Further, if the first virtual discharge pressure is made variable according to the operation amount of each directional control valve (for example, the flow rate of the pump is increased in a quadratic function according to the operation amount), Solving the single operation reduces the resistance at the meter-in throttle, avoids energy loss, enhances the shunt control effect at meter-in during combined operation, and allows combined operation of actuators with different loads.

Claims

In a hydraulic circuit in which an actuator is connected to a variable displacement pump that is driven by an engine and the pump discharge amount can be adjusted from the outside through a plurality of closed center directional control valves, the closed center directional control valve has a center A hydraulic circuit control method for controlling the variable displacement pump so as to replace a bypass type directional control valve,
Detect the actual discharge amount of the variable displacement pump, the actual discharge pressure and the operation amount of each directional control valve,
Based on a characteristic curve that defines the relationship between the discharge pressure and the discharge amount of the variable displacement pump, a first virtual discharge pressure is determined from the actual discharge amount of the variable displacement pump,
The actual discharge amount of the variable displacement pump is the actuator flow rate required for the actuator,
Determine the bleed-off area of the closed center type directional control valve according to the operation amount,
Determining the bleed-off flow rate based on the bleed-off area;
Determining a second virtual discharge pressure of the variable displacement pump based on a value obtained by subtracting the actuator flow rate and the bleed-off flow rate from an actual discharge amount of the variable displacement pump;
A control method for a hydraulic circuit, wherein the variable displacement pump is controlled based on a smaller one of the first and second virtual discharge pressures.

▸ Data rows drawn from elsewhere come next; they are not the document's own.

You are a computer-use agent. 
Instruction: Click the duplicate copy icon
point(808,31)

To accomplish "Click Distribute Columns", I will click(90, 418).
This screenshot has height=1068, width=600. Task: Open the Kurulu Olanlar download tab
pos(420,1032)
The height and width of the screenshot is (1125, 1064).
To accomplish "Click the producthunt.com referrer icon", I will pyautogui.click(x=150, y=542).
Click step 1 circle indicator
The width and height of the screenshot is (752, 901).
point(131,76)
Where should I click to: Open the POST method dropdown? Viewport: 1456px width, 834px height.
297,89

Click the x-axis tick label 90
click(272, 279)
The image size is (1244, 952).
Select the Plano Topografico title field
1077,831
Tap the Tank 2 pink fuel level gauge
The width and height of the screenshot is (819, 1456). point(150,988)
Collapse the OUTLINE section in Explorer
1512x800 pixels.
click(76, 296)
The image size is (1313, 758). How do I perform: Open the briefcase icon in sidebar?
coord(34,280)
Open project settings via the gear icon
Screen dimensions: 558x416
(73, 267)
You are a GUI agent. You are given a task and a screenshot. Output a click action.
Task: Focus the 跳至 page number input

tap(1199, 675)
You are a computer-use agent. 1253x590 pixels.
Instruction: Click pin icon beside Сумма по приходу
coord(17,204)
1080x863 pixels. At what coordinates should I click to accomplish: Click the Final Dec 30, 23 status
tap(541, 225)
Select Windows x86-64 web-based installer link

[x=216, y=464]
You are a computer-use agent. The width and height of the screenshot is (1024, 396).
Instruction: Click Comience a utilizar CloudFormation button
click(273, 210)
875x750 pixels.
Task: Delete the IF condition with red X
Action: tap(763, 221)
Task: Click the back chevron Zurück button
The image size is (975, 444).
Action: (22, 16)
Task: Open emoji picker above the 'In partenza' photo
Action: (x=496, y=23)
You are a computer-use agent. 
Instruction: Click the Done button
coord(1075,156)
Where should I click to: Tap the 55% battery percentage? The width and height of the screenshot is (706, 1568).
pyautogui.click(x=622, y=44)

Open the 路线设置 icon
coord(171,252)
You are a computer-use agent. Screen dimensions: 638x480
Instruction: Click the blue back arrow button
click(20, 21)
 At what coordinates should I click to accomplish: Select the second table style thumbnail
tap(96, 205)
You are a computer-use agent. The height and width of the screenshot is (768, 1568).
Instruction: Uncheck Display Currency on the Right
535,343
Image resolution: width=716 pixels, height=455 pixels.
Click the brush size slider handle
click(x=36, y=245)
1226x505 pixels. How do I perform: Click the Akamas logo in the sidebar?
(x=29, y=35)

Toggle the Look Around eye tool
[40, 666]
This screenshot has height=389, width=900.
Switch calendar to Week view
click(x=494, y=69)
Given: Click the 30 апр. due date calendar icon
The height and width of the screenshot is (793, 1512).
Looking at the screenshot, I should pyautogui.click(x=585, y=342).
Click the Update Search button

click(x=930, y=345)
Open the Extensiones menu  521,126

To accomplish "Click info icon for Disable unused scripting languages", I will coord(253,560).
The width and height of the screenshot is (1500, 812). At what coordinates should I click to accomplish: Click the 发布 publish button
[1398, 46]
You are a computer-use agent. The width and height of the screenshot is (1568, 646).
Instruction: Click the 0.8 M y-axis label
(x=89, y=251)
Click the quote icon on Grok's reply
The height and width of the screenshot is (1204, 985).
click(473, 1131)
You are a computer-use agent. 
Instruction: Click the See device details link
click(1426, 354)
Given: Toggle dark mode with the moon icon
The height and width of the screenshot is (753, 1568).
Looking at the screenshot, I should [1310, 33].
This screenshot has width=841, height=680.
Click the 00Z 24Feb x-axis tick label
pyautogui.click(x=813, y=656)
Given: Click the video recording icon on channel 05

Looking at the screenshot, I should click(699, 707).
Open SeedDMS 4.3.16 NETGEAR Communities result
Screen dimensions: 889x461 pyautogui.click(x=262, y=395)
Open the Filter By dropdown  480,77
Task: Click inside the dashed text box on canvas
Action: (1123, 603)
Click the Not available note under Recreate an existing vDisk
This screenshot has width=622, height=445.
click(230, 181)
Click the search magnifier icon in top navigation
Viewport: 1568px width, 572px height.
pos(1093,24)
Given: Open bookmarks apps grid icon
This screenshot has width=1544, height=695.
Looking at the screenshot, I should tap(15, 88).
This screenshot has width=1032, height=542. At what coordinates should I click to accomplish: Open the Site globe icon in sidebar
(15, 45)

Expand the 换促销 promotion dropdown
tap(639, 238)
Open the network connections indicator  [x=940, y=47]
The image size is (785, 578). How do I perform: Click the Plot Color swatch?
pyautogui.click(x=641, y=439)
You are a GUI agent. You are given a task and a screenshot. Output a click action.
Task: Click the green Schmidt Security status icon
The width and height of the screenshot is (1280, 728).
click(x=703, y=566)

A plurality of the variable displacement pumps are connected to the engine, and the actuator is connected to each of the variable displacement pumps via the plurality of closed center directional control valves,
According to the operation amount for each actuator, determine the ratio of horsepower distributed to each variable displacement pump of the engine,
2. The hydraulic circuit control method according to claim 1, wherein a first virtual discharge pressure is determined from each of the distributed horsepower and an actual discharge amount of the variable displacement pump.
2. The characteristic curve according to claim 1, wherein a discharge amount is constant up to a predetermined discharge pressure region, and a product of discharge pressure and discharge flow rate is constant in a region exceeding the predetermined pressure. The control method of the hydraulic circuit as described in.
The first virtual discharge pressure is calculated as the sum of the discharge pressures of the variable capacity pump required for each actuator,
Predetermining the horsepower of the variable displacement pump distributed to each actuator,
For each actuator, it is obtained by integrating the actual discharge amount to each actuator and the smaller one of the first and second virtual discharge pressures from the distributed horsepower. To calculate the surplus horsepower for each actuator,
2. The hydraulic circuit control method according to claim 1, wherein the horsepower of one of the actuators is a value obtained by adding the total of the surplus horsepower of the remaining actuators to the horsepower distributed to the actuators.
2. The hydraulic circuit control method according to claim 1, wherein the first virtual discharge pressure is variable in accordance with an operation amount of each directional control valve.